A Method for Generative Linker Design with Reinforcement Learning
Link-INVENT is a Method paper that introduces a generative model for molecular linker design built on the REINVENT de novo design platform. The primary contribution is an encoder-decoder recurrent neural network (RNN) architecture that generates SMILES-based linkers connecting two molecular subunits, combined with a flexible multi-parameter optimization (MPO) scoring function and reinforcement learning (RL) to steer generation toward desired properties. Link-INVENT targets three practical drug discovery tasks: fragment linking, scaffold hopping, and proteolysis targeting chimera (PROTAC) design.

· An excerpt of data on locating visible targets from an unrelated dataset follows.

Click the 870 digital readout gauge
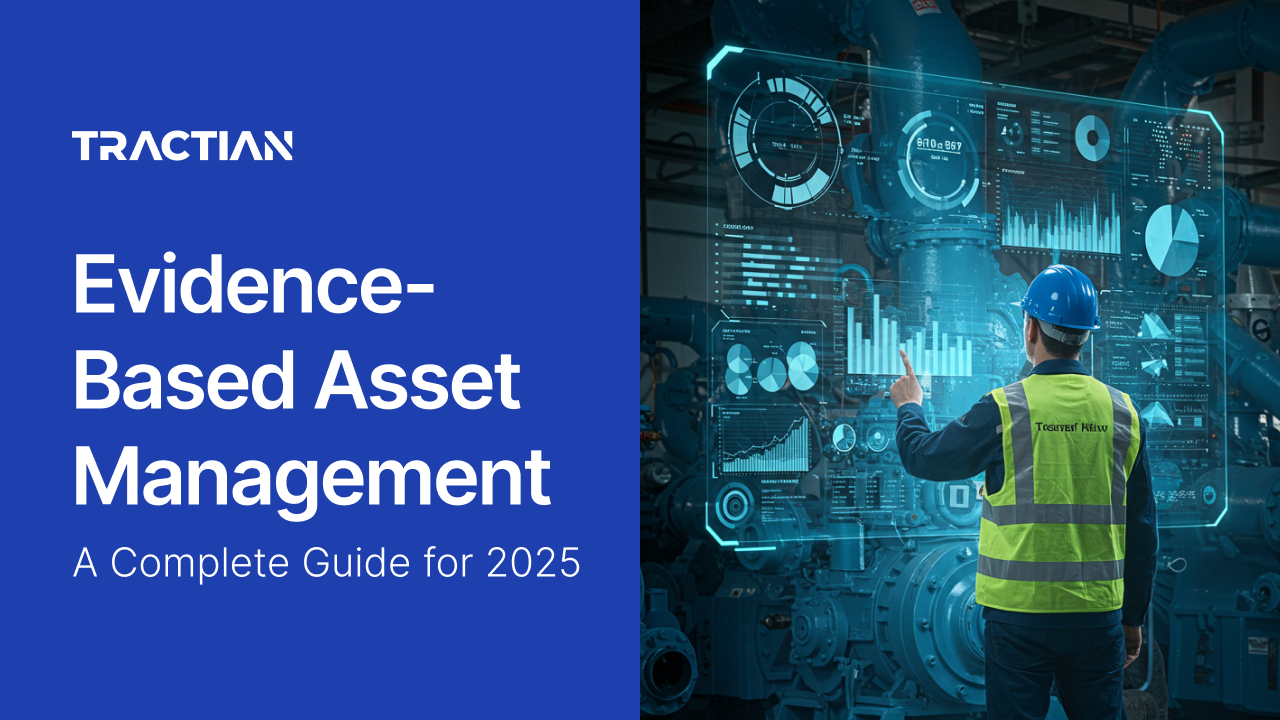 point(938,145)
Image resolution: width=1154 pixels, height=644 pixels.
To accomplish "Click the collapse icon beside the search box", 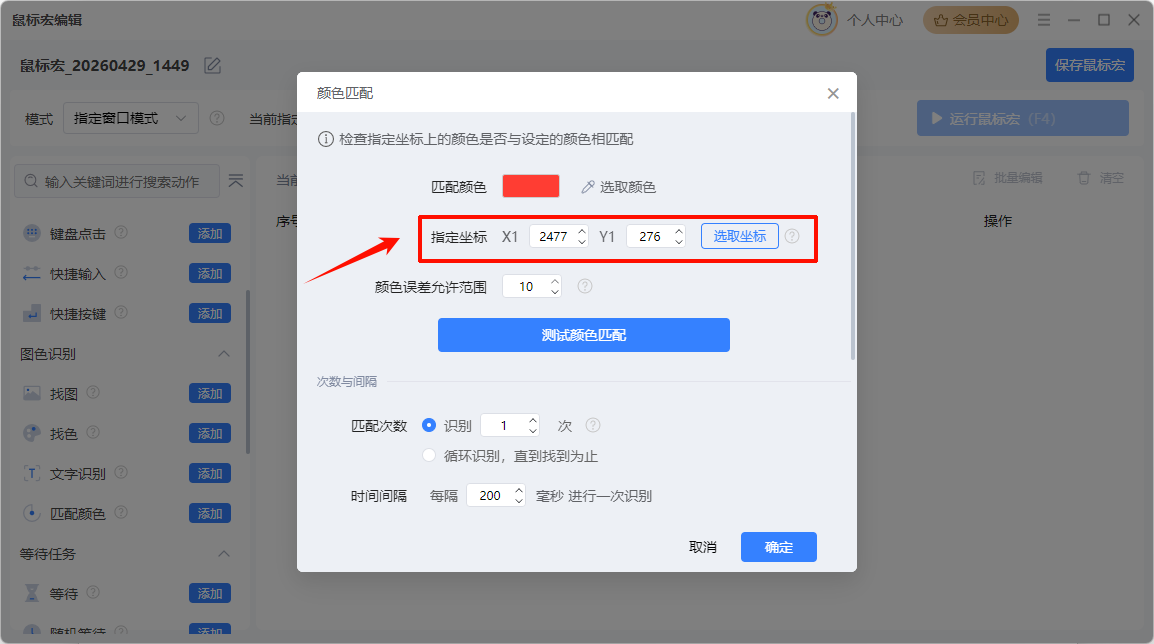I will [236, 181].
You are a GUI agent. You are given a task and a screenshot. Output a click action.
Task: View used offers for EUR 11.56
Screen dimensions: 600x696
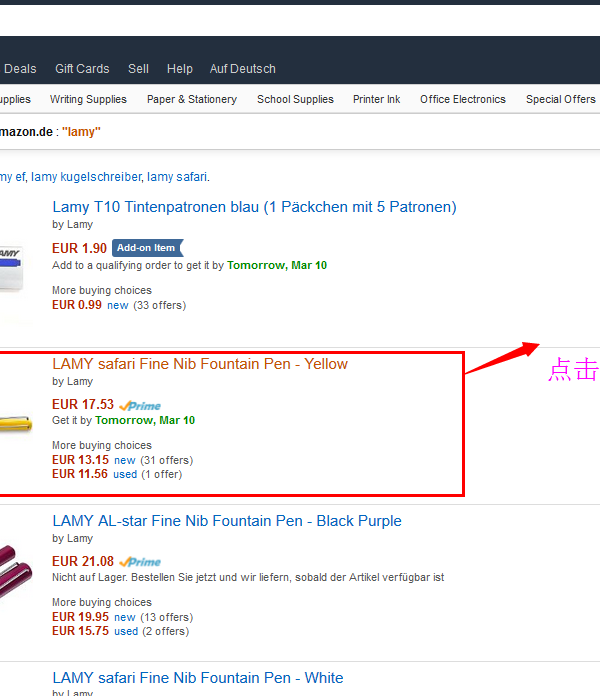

Why Linker Design Needs Flexible Multi-Parameter Optimization
Generating suitable chemical linkers between molecular subunits is a central challenge in fragment-based drug discovery (FBDD), scaffold hopping, and PROTAC design. Traditional computational approaches rely on database searches, inherently limiting the generalizability of proposed linkers to the pre-defined collection. Recent deep learning methods (DeLinker, SyntaLinker, 3DLinker, DiffLinker) can generate novel linkers but offer limited support for optimizing specific physicochemical properties. Users can typically control only linker length and a few properties like hydrogen-bond donor count.
The key gaps that Link-INVENT addresses are:
- Conditioning on both subunits: Prior RNN-based approaches (SAMOA) generate linkers conditioned only on the SMILES sequence seen so far, which may not account for the second molecular subunit. Link-INVENT conditions on both warheads simultaneously.
- Flexible scoring: Existing DL-based linker design tools lack the ability to define tailored MPO objectives. Link-INVENT inherits REINVENT 4’s full scoring infrastructure and adds linker-specific properties.
- Generalizability: A single trained prior handles fragment linking, scaffold hopping, and PROTAC tasks without retraining.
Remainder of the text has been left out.